Every time I use my Paris china, I think of how I acquired it, and how two people helped turn my apartment into a home:
A few weeks after I bought the apartment, my son Rob and his girlfriend Lauren came to visit. I impulsively organized a party so my friends could meet them. Then I realized how empty the apartment was – the only furniture was a sofa and two chairs. I wanted something more, and finally decided, the night before the party, that I had to have a coffee table.
So on Saturday morning, eight hours before the party, we trekked to the legendary flea market, Marché aux Puces de Saint-Ouen. With 2,500 vendors, how hard could it be to find a second-hand table basse* with a little character? But by mid-afternoon we hadn’t seen an acceptable table.
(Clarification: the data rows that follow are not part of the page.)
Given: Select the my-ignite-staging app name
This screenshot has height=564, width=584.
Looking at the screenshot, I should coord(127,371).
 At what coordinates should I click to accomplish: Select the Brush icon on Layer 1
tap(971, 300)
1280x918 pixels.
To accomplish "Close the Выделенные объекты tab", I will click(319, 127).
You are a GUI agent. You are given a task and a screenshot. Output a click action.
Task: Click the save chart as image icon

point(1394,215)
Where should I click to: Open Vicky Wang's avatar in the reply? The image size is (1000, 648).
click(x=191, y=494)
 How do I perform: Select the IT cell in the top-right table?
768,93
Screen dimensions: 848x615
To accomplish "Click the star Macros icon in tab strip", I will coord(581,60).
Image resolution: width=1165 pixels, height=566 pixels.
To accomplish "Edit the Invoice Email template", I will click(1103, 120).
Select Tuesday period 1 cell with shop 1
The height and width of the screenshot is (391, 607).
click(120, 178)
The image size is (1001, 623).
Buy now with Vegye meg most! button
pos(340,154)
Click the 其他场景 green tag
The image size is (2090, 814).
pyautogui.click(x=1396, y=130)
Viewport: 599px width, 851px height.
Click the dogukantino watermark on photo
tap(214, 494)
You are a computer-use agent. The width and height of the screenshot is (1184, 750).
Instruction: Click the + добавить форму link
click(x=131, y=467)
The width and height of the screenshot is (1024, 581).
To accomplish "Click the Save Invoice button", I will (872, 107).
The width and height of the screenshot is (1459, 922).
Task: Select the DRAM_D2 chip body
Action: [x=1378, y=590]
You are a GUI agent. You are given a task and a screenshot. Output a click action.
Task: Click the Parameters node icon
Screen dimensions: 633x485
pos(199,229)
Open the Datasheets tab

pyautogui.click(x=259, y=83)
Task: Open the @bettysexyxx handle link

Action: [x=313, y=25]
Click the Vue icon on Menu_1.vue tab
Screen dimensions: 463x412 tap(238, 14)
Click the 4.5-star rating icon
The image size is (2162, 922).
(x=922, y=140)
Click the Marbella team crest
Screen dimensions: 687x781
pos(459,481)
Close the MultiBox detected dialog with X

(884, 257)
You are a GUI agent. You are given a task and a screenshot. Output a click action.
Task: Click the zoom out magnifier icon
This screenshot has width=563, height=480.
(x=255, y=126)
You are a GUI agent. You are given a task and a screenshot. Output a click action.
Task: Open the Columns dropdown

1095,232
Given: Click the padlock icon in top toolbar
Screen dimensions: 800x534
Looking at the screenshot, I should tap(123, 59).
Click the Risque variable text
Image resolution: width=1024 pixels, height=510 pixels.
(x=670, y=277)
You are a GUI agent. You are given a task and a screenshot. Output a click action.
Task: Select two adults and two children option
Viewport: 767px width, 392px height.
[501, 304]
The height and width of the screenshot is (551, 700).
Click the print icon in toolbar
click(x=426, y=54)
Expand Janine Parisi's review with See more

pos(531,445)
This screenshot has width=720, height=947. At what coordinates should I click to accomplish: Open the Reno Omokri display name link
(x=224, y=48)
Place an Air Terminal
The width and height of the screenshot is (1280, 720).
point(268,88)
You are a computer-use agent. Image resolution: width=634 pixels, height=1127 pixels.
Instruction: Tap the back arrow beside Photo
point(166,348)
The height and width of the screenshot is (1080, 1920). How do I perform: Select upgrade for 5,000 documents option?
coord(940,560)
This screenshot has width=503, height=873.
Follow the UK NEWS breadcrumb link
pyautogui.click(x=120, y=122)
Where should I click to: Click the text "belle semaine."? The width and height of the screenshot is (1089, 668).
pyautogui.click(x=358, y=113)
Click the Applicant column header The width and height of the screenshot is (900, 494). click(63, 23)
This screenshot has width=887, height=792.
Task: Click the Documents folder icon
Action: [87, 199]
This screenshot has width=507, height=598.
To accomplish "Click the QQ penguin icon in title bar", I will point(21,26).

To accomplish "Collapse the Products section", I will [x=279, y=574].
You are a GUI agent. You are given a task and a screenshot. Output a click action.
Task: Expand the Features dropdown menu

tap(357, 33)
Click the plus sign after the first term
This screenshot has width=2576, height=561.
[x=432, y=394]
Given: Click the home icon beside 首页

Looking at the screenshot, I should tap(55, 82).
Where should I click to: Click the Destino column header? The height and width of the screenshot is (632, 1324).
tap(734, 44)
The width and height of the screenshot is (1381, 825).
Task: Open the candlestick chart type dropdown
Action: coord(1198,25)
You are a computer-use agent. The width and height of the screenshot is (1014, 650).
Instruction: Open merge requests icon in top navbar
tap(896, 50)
Discouraged, I suggested that we give up and go home.But Rob, always tenacious, refused to quit. “Suggest another place, Mom. We’ll find something.”
This led us to the Salle des Ventes du Particulier, a home furnishings dépôt-vente* in the 14th arrondissement. “This is where Parisians sell their used furniture,” a friend had told me.
Its modest entrance opened to two cavernous floors, 10,000 square feet full of tables and chairs, shelves and bureaus, clocks and sofas. We browsed armoires with inlaid panels, angular Art Déco lamps, long rows of vases. Up creaking stairs, there were Oriental rugs, armchairs and a roomful of pianos.
Lauren, a superb pianist, played while Rob and I sorted through a sea of tables. Hurrah! I spotted a wooden trunk, perfect for re-purposing as a creative coffee table. Concerned that my guests would arrive in two hours, I hurried to pay and leave. But Rob hadn’t finished.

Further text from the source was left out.